Reuniting (Great Lakes tributaries) and it feels so good

Twenty years ago, Amy Beyer began compiling an inventory of dams and road-stream crossings as part of her job with Resource Conservation Alliance in Traverse City, Mi.

Today she runs the organization, which has become a national leader in removing small dams and replacing culverts that disrupt stream flow and block fish passage.

“When I started doing this I wondered how we would ever get all of these projects done. Now we’re taking out these dams and replacing culverts like never before,” Beyer said during a session at the 8th annual Great Lakes Restoration Conference in Cleveland.

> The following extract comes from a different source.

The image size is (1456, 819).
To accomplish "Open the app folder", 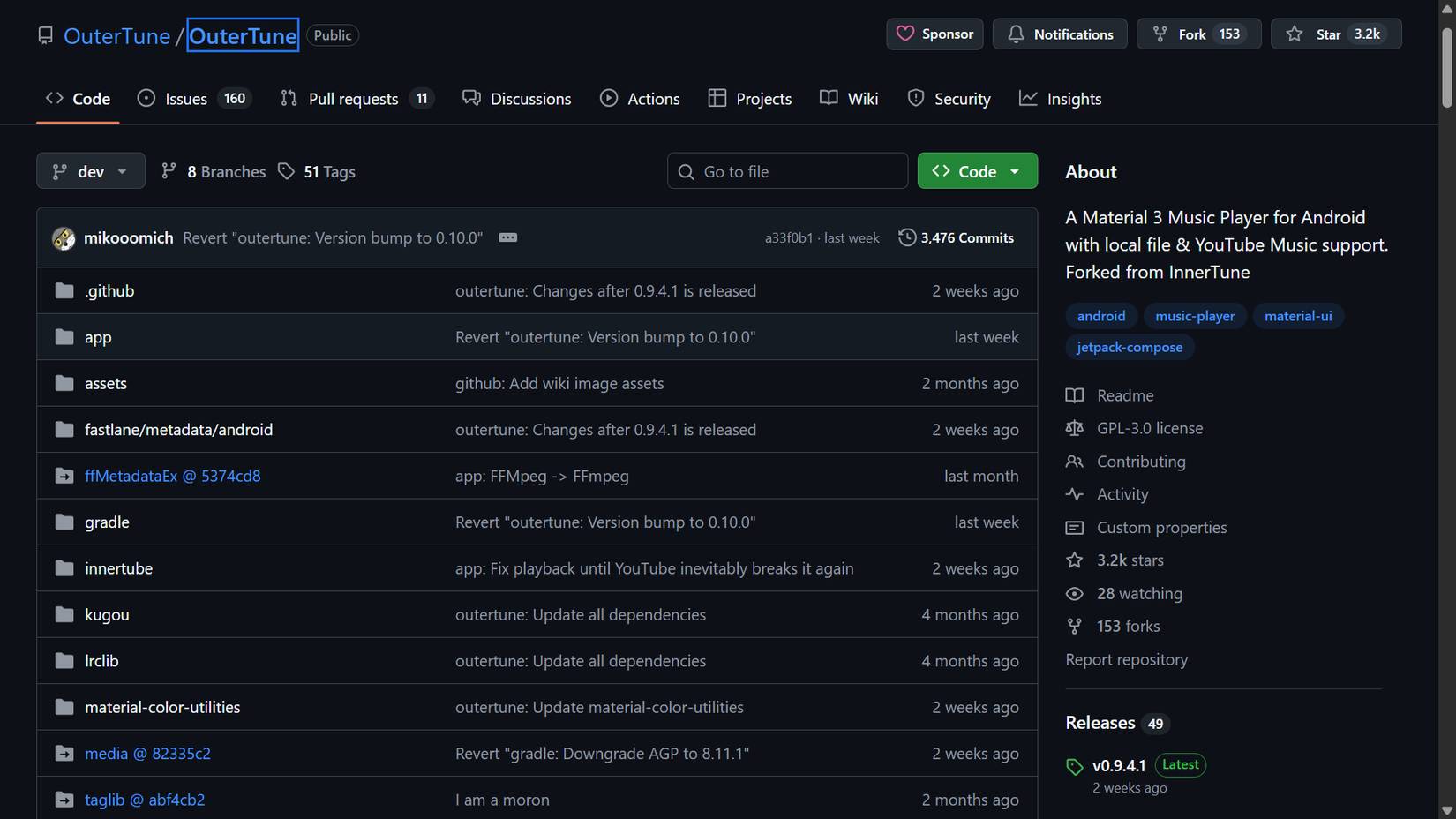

Beyer and Lisha Ramsdell, program director at Huron Pinesin northeast Michigan, said there are hundreds of obsolete dams and outdated culverts in the blue ribbon trout streams that crisscross northern Michigan.

Workers remove a dam on a tributary of Michigan’s Manistee River.

Their agencies work to reconnect free-flowing streams to the Great Lakes. Removing dams, culverts and other barriers improves fish habitat, water quality and can stimulate the local economy.

Ramsdell said her agency identified 217 barriers (small dams, lake level control structures, road crossings and culverts) that affected stream flow in just one Michigan river system — the Rifle River.

Obsolete dams, road crossings and culverts that disrupt natural stream flow and block fish passage are a major problem across the Great Lakes, said Patrick Doran, Director of Science for The Nature Conservancy’s Michigan chapter.

The creek after the dam was removed. (Resource Conservation Alliance photo)

Doran said new research has identified 276,000 dams, road crossings and culverts that may be blocking fish passage, disrupting natural stream flows and warming water temperatures in the eight states on the U.S. side of the Great Lakes.

In other words, a huge problem that could cost billions of dollars to remedy.